The Denver Art Museum says it is making research into artworks connected to Emma Bunker a “top priority” after a Denver Post investigation detailed how the longtime museum consultant used her scholarship to help an indicted dealer launder and sell looted relics around the globe.
Museum officials, in a statement posted to the institution’s website last week, also said they will use money from an acquisition fund launched after Bunker’s death last year to supplement ongoing work examining the ownership history of objects in the museum’s Asian art collection.

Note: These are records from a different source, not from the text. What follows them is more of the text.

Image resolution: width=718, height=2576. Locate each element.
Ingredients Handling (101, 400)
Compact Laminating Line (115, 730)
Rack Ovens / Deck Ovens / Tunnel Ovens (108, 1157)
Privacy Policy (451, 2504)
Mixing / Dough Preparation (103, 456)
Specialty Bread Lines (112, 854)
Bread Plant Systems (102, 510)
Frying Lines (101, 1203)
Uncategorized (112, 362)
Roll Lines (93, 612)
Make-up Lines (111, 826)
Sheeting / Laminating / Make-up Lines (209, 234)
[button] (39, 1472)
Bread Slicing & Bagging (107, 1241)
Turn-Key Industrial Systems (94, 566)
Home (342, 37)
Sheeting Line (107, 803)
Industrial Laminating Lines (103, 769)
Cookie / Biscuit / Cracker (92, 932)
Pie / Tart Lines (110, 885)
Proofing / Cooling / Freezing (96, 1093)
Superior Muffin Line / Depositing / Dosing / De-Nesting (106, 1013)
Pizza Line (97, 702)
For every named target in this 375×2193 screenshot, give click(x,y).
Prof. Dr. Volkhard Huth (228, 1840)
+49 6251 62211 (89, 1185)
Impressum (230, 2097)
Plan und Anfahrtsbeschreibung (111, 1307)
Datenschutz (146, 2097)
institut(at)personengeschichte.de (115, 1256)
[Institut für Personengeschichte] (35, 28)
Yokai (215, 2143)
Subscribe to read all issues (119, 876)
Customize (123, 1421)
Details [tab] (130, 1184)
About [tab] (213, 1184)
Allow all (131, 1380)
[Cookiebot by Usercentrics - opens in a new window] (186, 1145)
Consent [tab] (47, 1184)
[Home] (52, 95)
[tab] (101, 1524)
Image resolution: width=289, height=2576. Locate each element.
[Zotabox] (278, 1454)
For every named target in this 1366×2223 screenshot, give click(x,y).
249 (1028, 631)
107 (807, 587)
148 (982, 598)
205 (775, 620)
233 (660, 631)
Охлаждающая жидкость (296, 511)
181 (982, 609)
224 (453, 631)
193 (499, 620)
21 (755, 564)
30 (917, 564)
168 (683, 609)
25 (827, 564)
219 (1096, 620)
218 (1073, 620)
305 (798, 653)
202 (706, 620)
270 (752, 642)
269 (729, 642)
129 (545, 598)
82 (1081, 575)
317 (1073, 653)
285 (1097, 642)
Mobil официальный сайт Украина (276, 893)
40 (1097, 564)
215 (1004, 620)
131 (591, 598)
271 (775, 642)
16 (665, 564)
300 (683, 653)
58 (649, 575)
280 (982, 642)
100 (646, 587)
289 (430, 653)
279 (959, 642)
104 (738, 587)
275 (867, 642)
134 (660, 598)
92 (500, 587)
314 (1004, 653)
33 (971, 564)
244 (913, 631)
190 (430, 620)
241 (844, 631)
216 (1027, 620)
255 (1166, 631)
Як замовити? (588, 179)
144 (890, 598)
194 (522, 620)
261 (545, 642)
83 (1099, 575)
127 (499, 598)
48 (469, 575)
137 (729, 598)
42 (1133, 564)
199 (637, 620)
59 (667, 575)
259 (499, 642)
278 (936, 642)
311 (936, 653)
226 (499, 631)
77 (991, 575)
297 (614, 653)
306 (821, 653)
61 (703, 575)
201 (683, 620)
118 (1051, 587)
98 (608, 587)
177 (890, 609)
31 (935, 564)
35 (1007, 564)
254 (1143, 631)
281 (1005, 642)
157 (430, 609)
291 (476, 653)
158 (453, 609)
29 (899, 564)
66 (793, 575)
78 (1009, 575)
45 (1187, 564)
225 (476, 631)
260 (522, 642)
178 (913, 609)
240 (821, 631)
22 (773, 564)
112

That fund raised $25,000 from family and friends and was initially created to help the museum purchase pieces for its galleries. After publication of The Post’s series, the museum removed the fund’s donation page from its website.
“The wide-ranging impact of the Bunker family is reflected in their name being present in many ways in our collections,” Christoph Heinrich, director of the Denver Art Museum, said in the statement. “This is not a history that can or should be easily erased. It needs to be thoroughly researched and clearly and publicly explained.”
The museum said it is “deeply troubled” by documents included in The Post’s stories about Bunker and her work with Douglas Latchford — many of which had been publicly available. The museum’s board of trustees will now determine the “best path forward in dealing with the Bunker Gallery in its Asian collection.”
“In the decades since the Latchford/Bunker antiquities arrived at the Denver Art Museum, acquisition and loan practices across the museum field, including those at the DAM, have evolved and improved,” museum officials said in their statement.
The museum’s first public statement on the Bunker controversy came two days after The Post’s editorial board called for the institution’s top brass to address the newspaper’s “Looted” series and to remove Bunker’s name from museum exhibits.
The Post found that Bunker spent years assisting Latchford, one of the world’s foremost antiquities collectors and dealers, as he peddled stolen antiquities around the world. A federal grand jury in 2019 indicted Latchford on a host of charges related to smuggling stolen art into the United States. He died in 2020 before he could stand trial.
The scholar, who spent six decades affiliated with the Denver Art Museum, helped Latchford falsify provenance documents — or ownership history — for relics known to be pillaged from Cambodia’s ancient temples, The Post found.
She’s named or referenced in five civil and criminal cases related to illicit antiquities dealings — though she never was charged or sued herself.
And it was her connections in Denver that allowed Latchford to use the Mile High City’s esteemed institution as a way station for looted goods. The Bangkok dealer sold, loaned or gifted more than a dozen pieces to the Denver Art Museum and used Bunker’s scholarship to market those pieces in future sales.
The museum this year gave back four Cambodian relics connected to Latchford and Bunker after federal authorities moved to seize them.
Meanwhile, the U.S. Department of Homeland Security is currently investigating three pieces from Thailand that remain in the museum’s collection — including one that had been donated by Bunker.